The most commonly replaced joints are the hip and knee joints, but implants can also replace the joints in the shoulder, finger, ankle, and elbow.
Arthroplasty is usually effective, improving both appearance and function and allowing the patient to use the joint actively and painlessly.
There is a small risk of infection and bleeding. Sometimes a joint may come loose or wear down, and eventually need replacing.
Arthrodesis: the joint may be realigned, stabilized, or surgically fixed to promote a bone fusion.

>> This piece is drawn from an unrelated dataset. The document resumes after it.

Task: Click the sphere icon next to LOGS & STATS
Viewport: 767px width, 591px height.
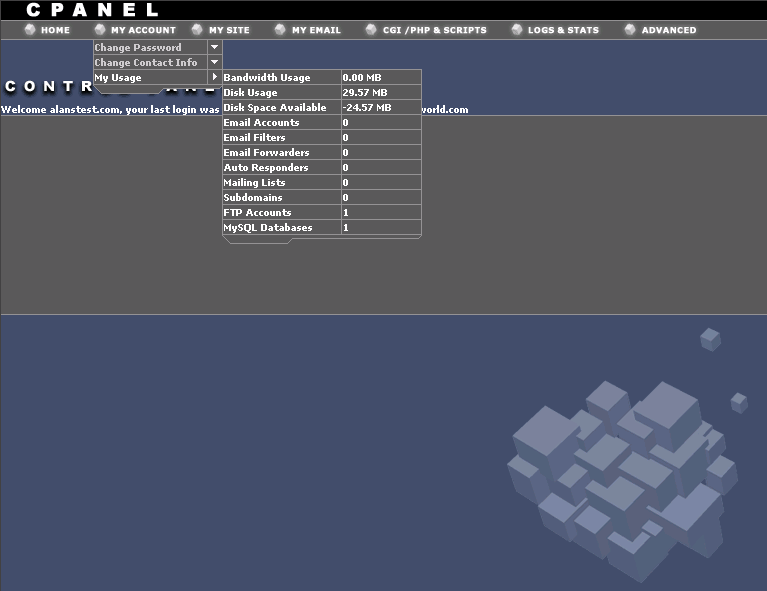Action: point(517,30)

This increases stability and reduces pain.
If the joint in the ankle is fused, the patient will be able to put weight on it painlessly, but it will have no flexibility.
Osteotomy: The surgeon adds or removes a small section of bone either above or below the knee joint.This can realign the leg so that the patient's weight is no longer focused on the damaged part of the joint.
It may be used in patients who are too young for knee replacement surgery.
Osteotomy can help relieve symptoms significantly, but knee replacement surgery may be needed later on.
A range of strategies can help ease the symptoms of OA. A doctor or physical therapist can offer advice on lifestyle changes.
Exercise and weight control
Exercise is a key part of OA treatment. This can help keep the patient mobile, prevent weight gain, build up muscles, and reduce stress.
Exercise in a swimming pool enables muscle strength to be maintained without putting too much weight on the joints.
Patients can exercise at home or in a gym, many of which have the facility to help people with arthritis.
The patient must follow the program carefully, and do appropriate exercises in the correct way, to avoid damage.
The plan will probably focus on improving:
- flexibility and range of movement
- strength and muscle tone
- fitness and stamina, for example through swimming, walking, or cycling
Aquacise, or exercise in a swimming pool, is a good way of exercising without putting additional pressure on joints.
Exercise can also help the patient lose weight, reducing stress on the joints, especially in the lower limbs.
Other ways to manage symptoms include adjustments to furniture, such as raising a chair, and devices for daily activities, for example, a lever that makes it easier to turn on a faucet.
A physical therapist can advise on what is available.
Mobility problems can lead to stress and a higher risk of trips and falls, with subsequent injuries.
Work can become difficult, leading to frustration, irritability, and depression. An occupational therapist may help, and employers can sometimes make adjustments.
Septic arthritis is a joint inflammation caused by bacteria. Joint replacement surgery slightly increases the risk of infection.
This is a medical emergency, and hospitalization is necessary. Treatment involves antibiotic medication and drainage of the infected joint fluid from the joint.